Earl Cadogan and another v Cadogan Square Ltd; Cadogan Square Ltd v Earl Cadogan and another
HH Judge Reid QC and Mr Andrew Trott FRICS
Collective enfranchisement – Marriage value – Non-participating tenants – Determination of premium payable on enfranchisement – Whether hope value to be attributed to flats of non-participating tenants – Whether tenant of flat in respect of which section 42 notice served to be regarded as participating tenant for purposes of calculating marriage value – Appeals disposed of accordingly
On a collective enfranchisement claim under the Leasehold Reform, Housing and Urban Development Act 1993, the leasehold valuation tribunal (LVT) determined the terms on which the nominee purchaser could acquire, on behalf of the participating tenants of flats in the building, the freehold of a Grade II listed Victorian terraced property in London SW1. Of the total premium determined by the LVT, a little more than £1.836m was attributable to the freehold interest; the rest related to an intermediate landlord’s interest under a headlease.

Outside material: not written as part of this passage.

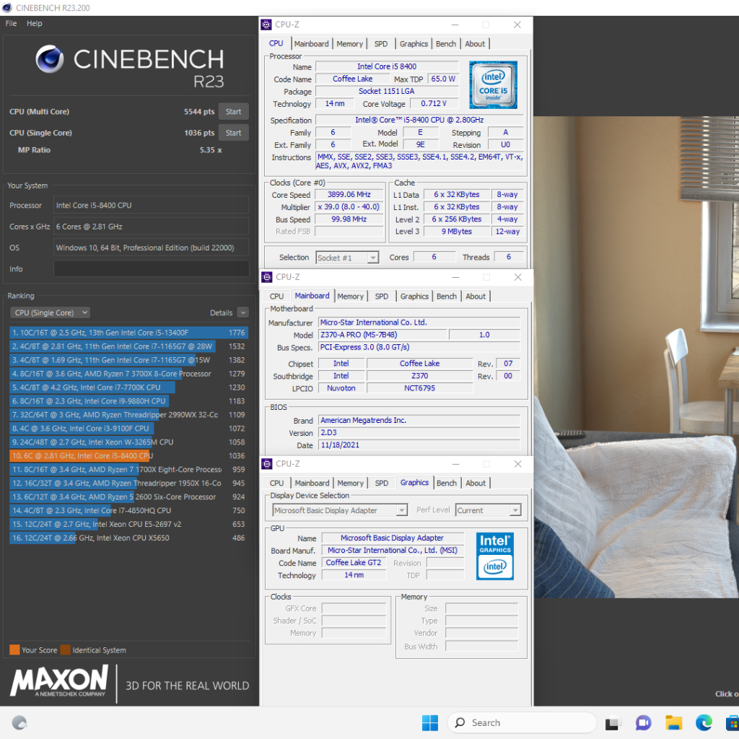The height and width of the screenshot is (739, 739).
Task: Start the CPU Multi Core benchmark
Action: [x=233, y=112]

Both the freeholder and the nominee purchaser appealed against the LVT’s determination on various grounds. The issues arising on the appeals included: (i) whether the freehold value should be increased to take account of the hope value of the two flats held by non-participating tenants, which had unexpired terms of 108 and 18 years respectively at the valuation date; and (ii) the correct approach to the marriage value of a another flat, whose tenant had, in 2004, served a notice under section 42 of the Act seeking to exercise her right to a lease extension, prior to the initiation of the collective enfranchisement claim in 2005. The freeholder had admitted the right to a new lease of the flat, but had disputed the premium that the tenant proposed. Although the tenant had participated in the subsequent collective enfranchisement, she had subsequently assigned her lease, and the benefit of the section 42 notice, to a family company, and the nominee purchaser had notified the freeholder that the company had not become a participating tenant in accordance with section 14(8)(a). The issues in respect of that flat were whether the section 42 notice could be taken into account and whether the new tenant should be treated as a “participating tenant” for the purposes of calculating marriage value.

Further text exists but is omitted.